Sauvé par le gong. Une campagne in extrémiste


Un an avant, ça compte dans les dépenses de campagne. Même si c’est à la ville. Après on s’en fout. Jusqu’à la prochaine fois.


Le communicant n’aime pas les campagnes électorales. On lui demande de calmer ses ardeurs pendant un an, par peur des contestations, procès et obligation de réintégrer les menus frais de propagande dans les comptes de campagne qui sont justement plafonnés. Alors on ruse. À Nantes, par exemple, il faut juste faire avant la date fatidique. La période, c’est « l’année précédant le premier jour du mois de l’élection », programmée en mars 2014. Pour les litiges sur les dépenses de campagne, le concon (Conseil constitutionnel) tranche en dernier ressort. Selon une jurisprudence de 1993 concernant les Yvelines, le concon a considéré que le journal municipal peut être apprécié comme une publication régulière relevant de la politique d’information de la collectivité, sauf les éléments de bilan de mandat assimilé à une propagande électorale dont le coût doit être intégré dans le compte de campagne du candidat.

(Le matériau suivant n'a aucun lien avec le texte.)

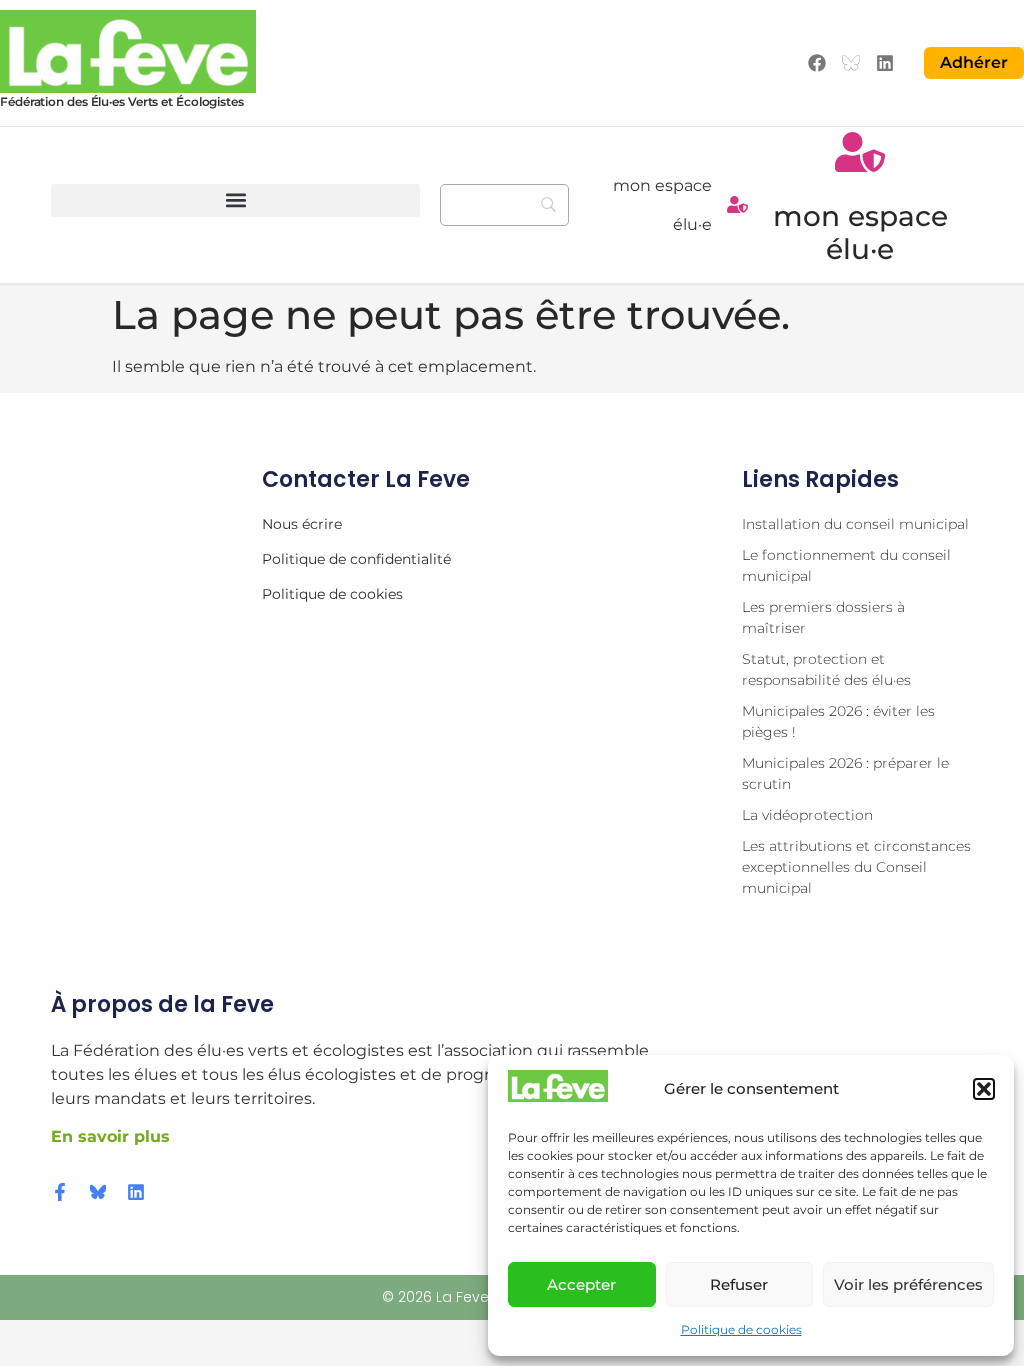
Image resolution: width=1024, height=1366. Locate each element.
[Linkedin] (884, 63)
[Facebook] (817, 63)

Il fallait donc larguer tout avant fin février 2013. Quatre débats dans les derniers quinze jours, un site internet créé pour avec trois vidéos d’animation concoctées pour l’occasion, des comptes Facebook et Twitter. Tout ça pour 300 000 euros incluant aussi le supplément au dernier bulletin municipal en janvier, juste avant la morteligne, copieux bilan de mandat sous forme de livret de 72 pages, couverture cartonnée, « Nantes aujourd’hui demain ». Une ville où tout est formidable, où on dialogue sauf sur certains sujets aéroportuaires qui fâchent, où on loge tout le monde, sauf les Roms, qui ne votent pas, de toute façon, où « la jeunesse est une chance » sauf si les parents sont sans papiers. Une ville qui forcément est « toujours plus verte » en taisant ce nom pénible de Notre-Dame-des-Landes qui est qu’on le veuille ou non hors des limites communales. Donc hors sujet. Les tritons crêtés et marbrés ne votent pas à Nantes.